In general
An integer #\blue{a}# is a divisor of an integer #\orange{b}# if #\orange{b} \div \blue{a}# results in an integer #\green q#, or in other words #\blue{a} \times \green{q} = \orange{b}#.
The result of the division #\green{q}# is known as the quotient.

Division with remainder

If we divide a number #\orange{b}# by a number #\blue{a}# but #\blue{a}# is not a divisor of #\orange{b}#, the result is a quotient #\green q# and a remainder #\purple{r}#, such that

\[ \orange{b} = \blue{a} \times \green{q} + \purple{r}\]

The remainder #\purple r# is a non-negative number smaller than #\blue{a}#.

To find the quotient and remainder when dividing two numbers #\orange{b}# and #\blue{a}# where #\blue{a}# is not a divisor of #\orange{b}#, find the largest number #\green{q}# such that #\blue{a} \times \green{q}# is not larger than #\orange{b}#. Then the remainder #\purple{r} = \orange{b} - \blue{a} \times \green{q}#.

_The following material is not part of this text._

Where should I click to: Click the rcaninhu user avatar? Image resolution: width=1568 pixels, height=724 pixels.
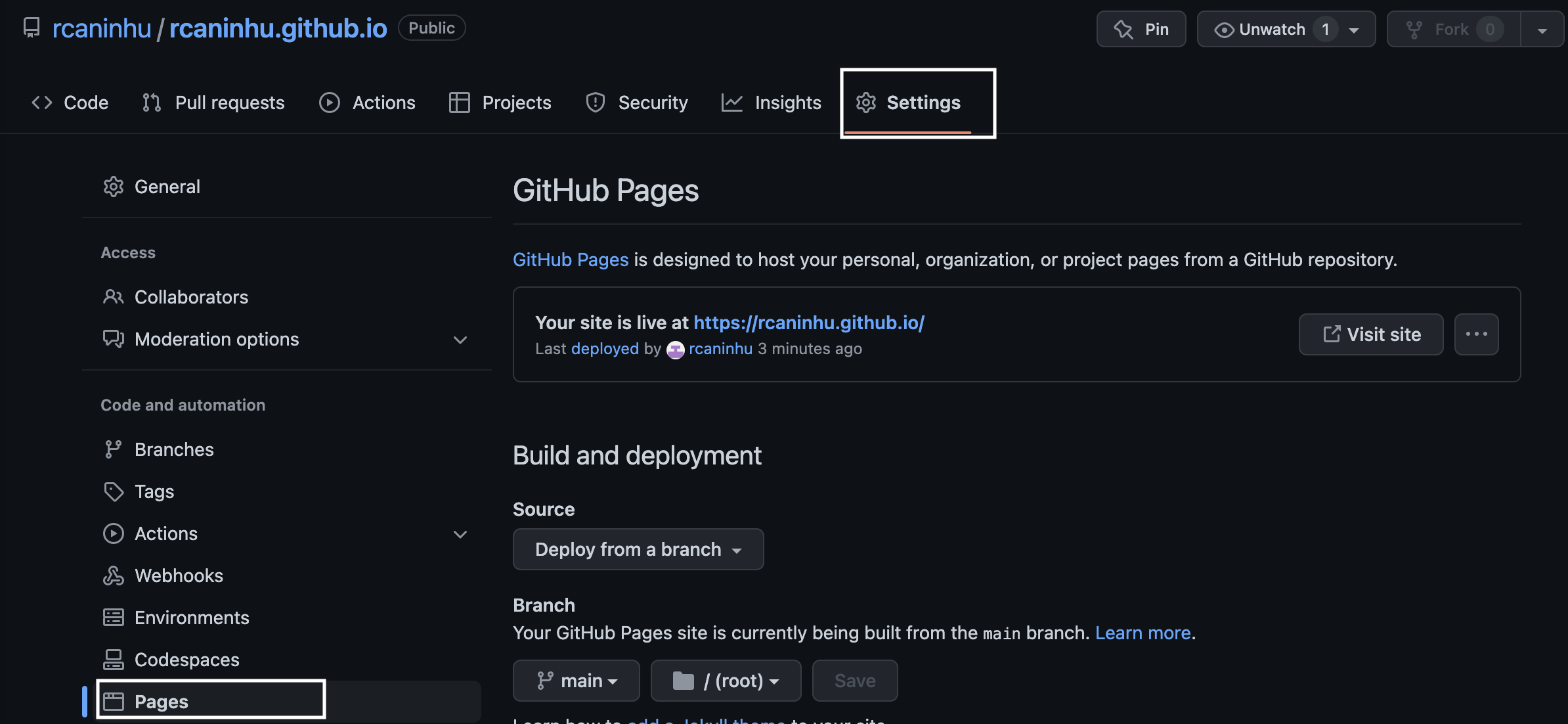click(675, 350)
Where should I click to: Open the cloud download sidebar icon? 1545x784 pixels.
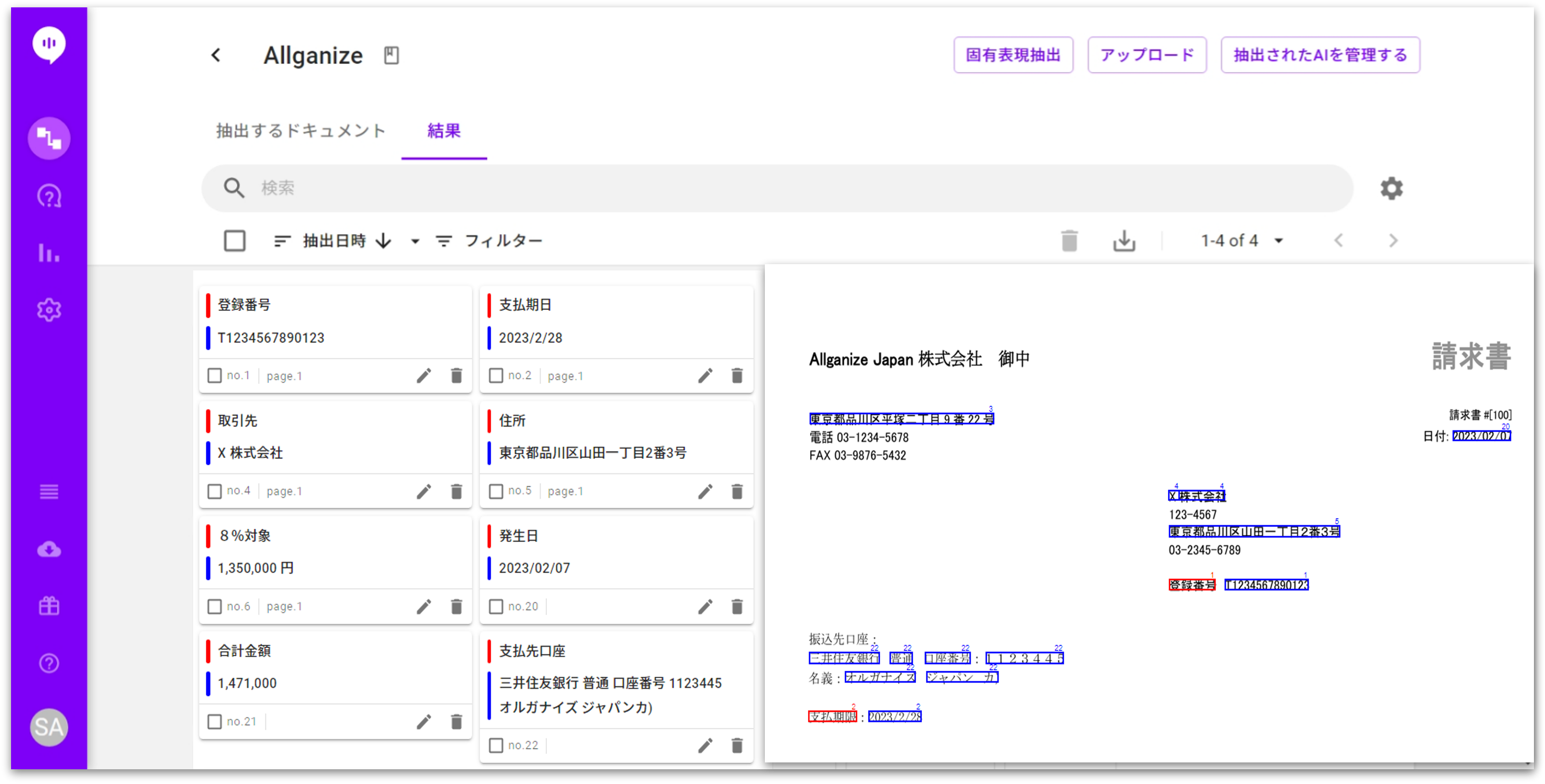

Using a calculator, the quotient #\green q# is found by calculating #\orange{b} \div \blue{a}# and rounding the answer down, so #\green q# is the number without the decimals. Then, the remainder #\purple r# is calculated as #\orange{b} - \blue{a} \times \green{q}#.

Example

The quotient of #\orange{38}# and #\blue{7}# is #\green 5# and the remainder is #\purple 3#.
\[\orange{38} = \blue{7} \times \green{5} + \purple{3}\]

With a calculator we find #\orange{38} \div \blue{7} \approx 5.428571428571429# hence the quotient is #\green 5# which leaves the remainder # \orange{38} -\blue{7} \times \green{5} = \purple{3}#.